As discussed in the chapter on Demand and Supply, many of the reasons that supply curves shift relate to underlying changes in costs. For example, a lower price of key inputs or new technologies that reduce production costs cause supply to shift to the right; in contrast, bad weather or added government regulations can add to costs of certain goods in a way that causes supply to shift to the left. These shifts in the firm’s supply curve can also be interpreted as shifts of the marginal cost curve. A shift in costs of production that increases marginal costs at all levels of output—and shifts MC to the left—will cause a perfectly competitive firm to produce less at any given market price. Conversely, a shift in costs of production that decreases marginal costs at all levels of output will shift MC to the right and as a result, a competitive firm will choose to expand its level of output at any given price. The following Work It Out feature will walk you through an example.
At What Price Should the Firm Continue Producing in the Short Run?
To determine the short-run economic condition of a firm in perfect competition, follow the steps outlined below. Use the data shown in Table 8.7.
Step 1. Determine the cost structure for the firm. For a given total fixed costs and variable costs, calculate total cost, average variable cost, average total cost, and marginal cost. Follow the formulas given in the Cost and Industry Structure chapter. These calculations are shown in Table 8.8.
Step 2. Determine the market price that the firm receives for its product. This should be given information, as the firm in perfect competition is a price taker. With the given price, calculate total revenue as equal to price multiplied by quantity for all output levels produced. In this example, the given price is $28. You can see that in the second column of Table 8.9.
|Quantity||Price||Total Revenue (P × Q)|
Step 3. Calculate profits as total cost subtracted from total revenue, as shown in Table 8.10.
|Quantity||Total Revenue||Total Cost||Profits (TR−TC)|
Step 4. To find the profit-maximizing output level, look at the Marginal Cost column (at every output level produced), as shown in Table 8.11, and determine where it is equal to the market price.

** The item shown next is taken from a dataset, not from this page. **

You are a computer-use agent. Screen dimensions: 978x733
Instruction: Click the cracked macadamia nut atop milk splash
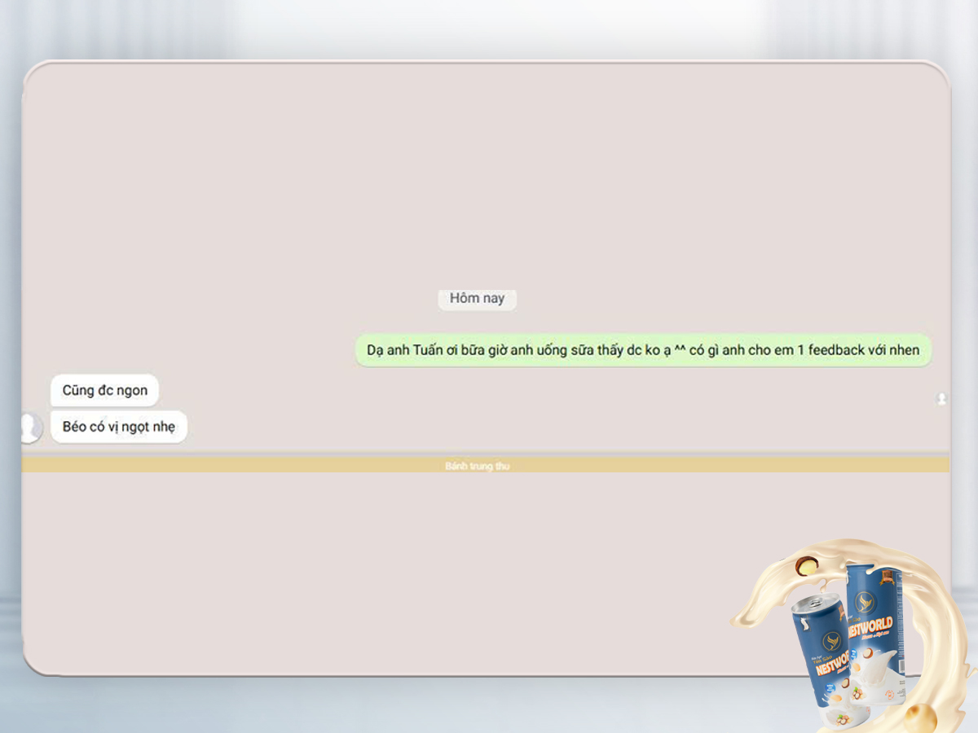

The output level where price equals the marginal cost is the output level that maximizes profits.
Step 5. Once you have determined the profit-maximizing output level (in this case, output quantity 5), you can look at the amount of profits made (in this case, $40).
Step 6. If the firm is making economic losses, the firm needs to determine whether it produces the output level where price equals marginal revenue and equals marginal cost or it shuts down and only incurs its fixed costs.
Step 7. For the output level where marginal revenue is equal to marginal cost, check if the market price is greater than the average variable cost of producing that output level.
- If P > AVC but P < ATC, then the firm continues to produce in the short-run, making economic losses.
- If P < AVC, then the firm stops producing and only incurs its fixed costs.
In this example, the price of $28 is greater than the AVC ($16.40) of producing 5 units of output, so the firm continues producing.